WASHINGTON — Four former clerks of Supreme Court nominee Brett Kavanaugh said fears that he would help overturn Roe v. Wade or promote pro-business decisions don’t understand his character.

Rebecca Taibleson, who clerked for Kavanaugh on the D.C. Circuit Court of Appeals in 2010 and2011, said Kavanaugh’s keeps an open mind on intellectual disagreements and supports female empowerment. He would be “a breath of fresh air” on the high court, she said.

Taibleson said when she clerked for Supreme Court Justice Antonin Scalia in 2012, 26 out of 39 clerks at the Supreme Court were men, but 25 out of 48 clerks who have worked for Kavanagh over the years have been women. Of those 48 clerks, 34 sent a letter supporting Kavanagh’s confirmed to the Senate judiciary Committee in July.

Speaking at the conservative think tank Heritage Foundation a month after President Donald Trump nominated Kavanagh to file the vacancy of retiring Justice Anthony Kennedy, the four clerks – three women and a man – called on the Senate to confirm Kavanagh.

Sarah Pitlyk, now a special counsel for a nonprofit law firm called the Thomas More Society, said groups who portray Kavanagh as a hard-line conservative are wrong and that he doesn’t base rulings on political beliefs. “Any special interest group that is looking at the judge and trying to evaluate what he is going to do for them when he is on the bench is just looking at the question the wrong way,” she said.

The former clerks were elusive about the questions regarding Trump’s zero-tolerance immigration policy or abortion rights, but all said Kavanaugh would be unlikely to reverse landmark precedents, suggesting that Roe v. Wade, the 1973 case granting a woman’s right to terminate her pregnancy, would not change.
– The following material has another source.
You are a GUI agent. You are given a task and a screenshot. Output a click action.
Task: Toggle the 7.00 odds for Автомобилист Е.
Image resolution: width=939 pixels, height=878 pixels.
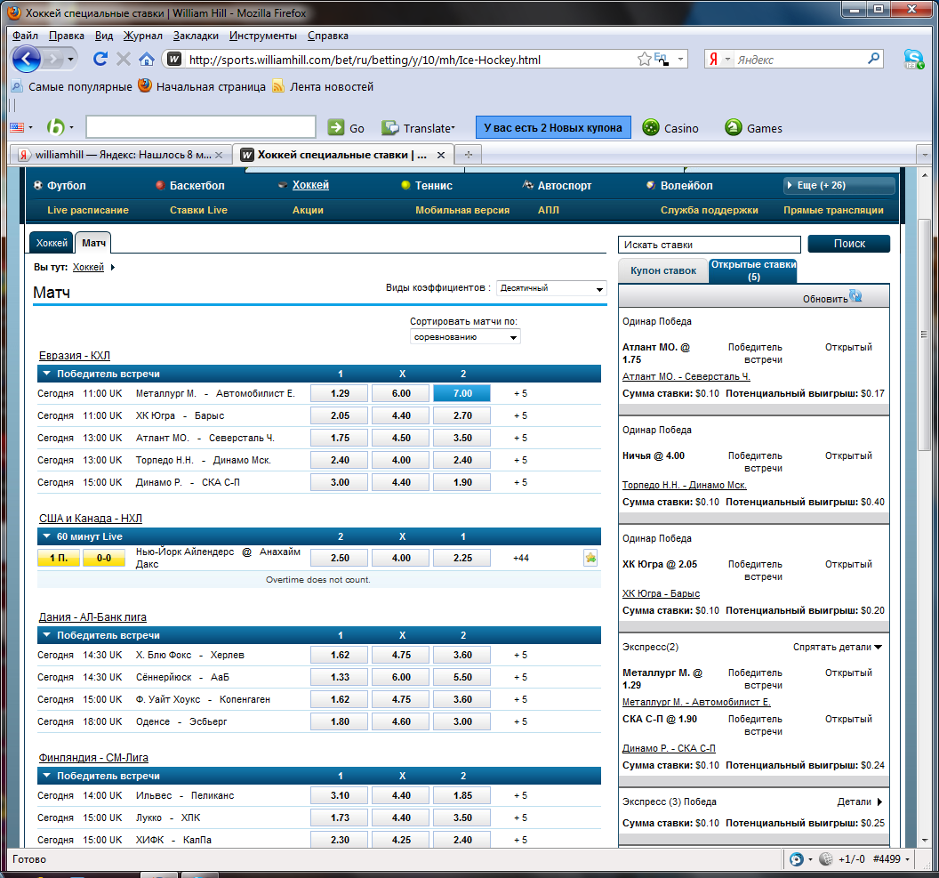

Porter Wilkinson, a former clerk and current chief of staff at the Smithsonian, said in an interview that she disagreed with AFSCME President Lee Saunders’ earlier statement that Kavanaugh’s record is “pro-corporate agenda.”

Wilkinson said there might be specific decisions union leaders didn’t like, but “he is going to be open-minded, and apply to the law faithfully.”